ASSIGNMENT. An exact transcription of every record is needed, leaving out the pictures.

RECORD EXTRACTS.
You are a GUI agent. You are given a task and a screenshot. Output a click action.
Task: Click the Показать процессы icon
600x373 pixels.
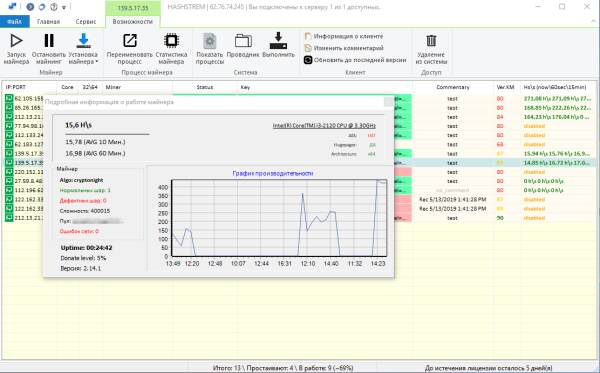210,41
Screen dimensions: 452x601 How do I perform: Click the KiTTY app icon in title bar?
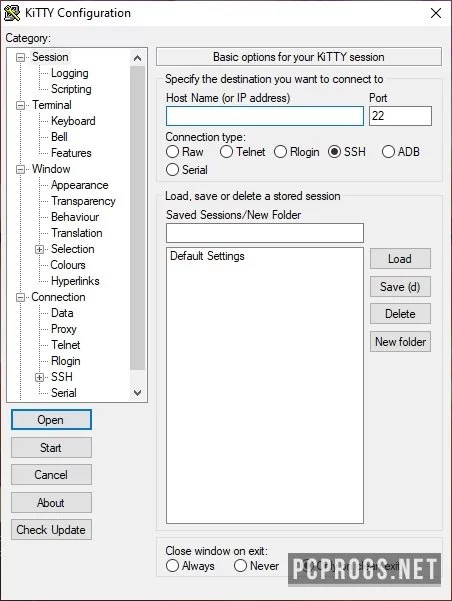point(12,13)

YOUR SOLUTION.
You are a GUI agent. You are given a task and a screenshot. Output a click action.
Task: Click the Показать процессы icon
600x373 pixels.
210,41
Screen dimensions: 452x601 How do I perform: Click the KiTTY app icon in title bar?
point(12,13)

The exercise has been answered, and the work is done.